October 2, 2023

Acta Neuropathol. 2023 Aug 14. doi: 10.1007/s00401-023-02622-9. Online ahead of print.


Traumatic brain injury (TBI) causes diffuse axonal injury which can produce chronic white matter pathology and subsequent post-traumatic neurodegeneration with poor patient outcomes. Tau modulates axon cytoskeletal functions and undergoes phosphorylation and mis-localization in neurodegenerative disorders. The effects of tau pathology on neurodegeneration after TBI are unclear.

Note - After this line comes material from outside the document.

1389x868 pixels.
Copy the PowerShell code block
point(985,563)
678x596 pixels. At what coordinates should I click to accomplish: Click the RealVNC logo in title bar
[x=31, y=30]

We used mice with neuronal expression of human mutant tau to examine effects of pathological tau on white matter pathology after TBI. Adult male and female hTau.P301S (Tg2541) transgenic and wild-type (Wt) mice received either moderate single TBI (s-TBI) or repetitive mild TBI (r-mTBI; once daily × 5), or sham procedures. Acutely, s-TBI produced more extensive axon damage in the corpus callosum (CC) as compared to r-mTBI. After s-TBI, significant CC thinning was present at 6 weeks and 4 months post-injury in Wt and transgenic mice, with homozygous tau expression producing additional pathology of late demyelination. In contrast, r-mTBI did not produce significant CC thinning except at the chronic time point of 4 months in homozygous mice, which exhibited significant CC atrophy (- 29.7%) with increased microgliosis. Serum neurofilament light quantification detected traumatic axonal injury at 1 day post-TBI in Wt and homozygous mice. At 4 months, high tau and neurofilament in homozygous mice implicated tau in chronic axon pathology. These findings did not have sex differences detected. Conclusions: Neuronal tau pathology differentially exacerbated CC pathology based on injury severity and chronicity. Ongoing CC atrophy from s-TBI became accompanied by late demyelination. Pathological tau significantly worsened CC atrophy during the chronic phase after r-mTBI.